** WHAT IS BEING ASKED **
Rewrite each line of the material below as a numbered list, leaving out the blank lines.

Item coordinate data:
⁂

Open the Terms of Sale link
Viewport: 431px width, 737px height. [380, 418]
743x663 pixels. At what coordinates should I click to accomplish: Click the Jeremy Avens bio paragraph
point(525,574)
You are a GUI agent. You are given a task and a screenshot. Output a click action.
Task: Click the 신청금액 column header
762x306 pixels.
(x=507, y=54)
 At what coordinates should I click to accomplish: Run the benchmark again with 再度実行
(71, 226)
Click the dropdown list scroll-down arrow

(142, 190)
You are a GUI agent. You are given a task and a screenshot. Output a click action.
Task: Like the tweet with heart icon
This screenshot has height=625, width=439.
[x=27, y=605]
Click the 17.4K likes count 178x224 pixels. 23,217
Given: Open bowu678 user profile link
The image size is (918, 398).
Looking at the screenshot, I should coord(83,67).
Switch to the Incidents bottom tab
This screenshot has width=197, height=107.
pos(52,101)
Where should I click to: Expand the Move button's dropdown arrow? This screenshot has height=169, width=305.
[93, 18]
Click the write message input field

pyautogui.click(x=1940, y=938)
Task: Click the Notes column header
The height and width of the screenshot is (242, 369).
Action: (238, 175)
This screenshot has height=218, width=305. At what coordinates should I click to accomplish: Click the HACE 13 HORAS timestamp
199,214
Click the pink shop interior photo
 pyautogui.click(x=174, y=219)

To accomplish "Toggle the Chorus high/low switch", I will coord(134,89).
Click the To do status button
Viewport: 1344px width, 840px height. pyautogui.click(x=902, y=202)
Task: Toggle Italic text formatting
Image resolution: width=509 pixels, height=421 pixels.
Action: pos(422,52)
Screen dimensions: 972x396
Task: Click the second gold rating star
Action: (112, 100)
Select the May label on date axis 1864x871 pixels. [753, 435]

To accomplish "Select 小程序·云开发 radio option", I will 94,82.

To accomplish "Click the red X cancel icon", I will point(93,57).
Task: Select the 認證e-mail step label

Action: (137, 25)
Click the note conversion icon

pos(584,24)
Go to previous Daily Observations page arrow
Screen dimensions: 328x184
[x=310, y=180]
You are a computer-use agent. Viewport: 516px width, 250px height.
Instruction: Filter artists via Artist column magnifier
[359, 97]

⁂

** CORRECT ANSWER **
1. Open the Terms of Sale link
2. Viewport: 431px width, 737px height. [380, 418]
3. 743x663 pixels. At what coordinates should I click to accomplish: Click the Jeremy Avens bio paragraph
4. point(525,574)
5. You are a GUI agent. You are given a task and a screenshot. Output a click action.
6. Task: Click the 신청금액 column header
7. 762x306 pixels.
8. (x=507, y=54)
9.  At what coordinates should I click to accomplish: Run the benchmark again with 再度実行
10. (71, 226)
11. Click the dropdown list scroll-down arrow
12. (142, 190)
13. You are a GUI agent. You are given a task and a screenshot. Output a click action.
14. Task: Like the tweet with heart icon
15. This screenshot has height=625, width=439.
16. [x=27, y=605]
17. Click the 17.4K likes count 178x224 pixels. 23,217
18. Given: Open bowu678 user profile link
19. The image size is (918, 398).
20. Looking at the screenshot, I should coord(83,67).
21. Switch to the Incidents bottom tab
22. This screenshot has width=197, height=107.
23. pos(52,101)
24. Where should I click to: Expand the Move button's dropdown arrow? This screenshot has height=169, width=305.
25. [93, 18]
26. Click the write message input field
27. pyautogui.click(x=1940, y=938)
28. Task: Click the Notes column header
29. The height and width of the screenshot is (242, 369).
30. Action: (238, 175)
31. This screenshot has height=218, width=305. At what coordinates should I click to accomplish: Click the HACE 13 HORAS timestamp
32. 199,214
33. Click the pink shop interior photo
34.  pyautogui.click(x=174, y=219)
35. To accomplish "Toggle the Chorus high/low switch", I will coord(134,89).
36. Click the To do status button
37. Viewport: 1344px width, 840px height. pyautogui.click(x=902, y=202)
38. Task: Toggle Italic text formatting
39. Image resolution: width=509 pixels, height=421 pixels.
40. Action: pos(422,52)
41. Screen dimensions: 972x396
42. Task: Click the second gold rating star
43. Action: (112, 100)
44. Select the May label on date axis 1864x871 pixels. [753, 435]
45. To accomplish "Select 小程序·云开发 radio option", I will 94,82.
46. To accomplish "Click the red X cancel icon", I will point(93,57).
47. Task: Select the 認證e-mail step label
48. Action: (137, 25)
49. Click the note conversion icon
50. pos(584,24)
51. Go to previous Daily Observations page arrow
52. Screen dimensions: 328x184
53. [x=310, y=180]
54. You are a computer-use agent. Viewport: 516px width, 250px height.
55. Instruction: Filter artists via Artist column magnifier
56. [359, 97]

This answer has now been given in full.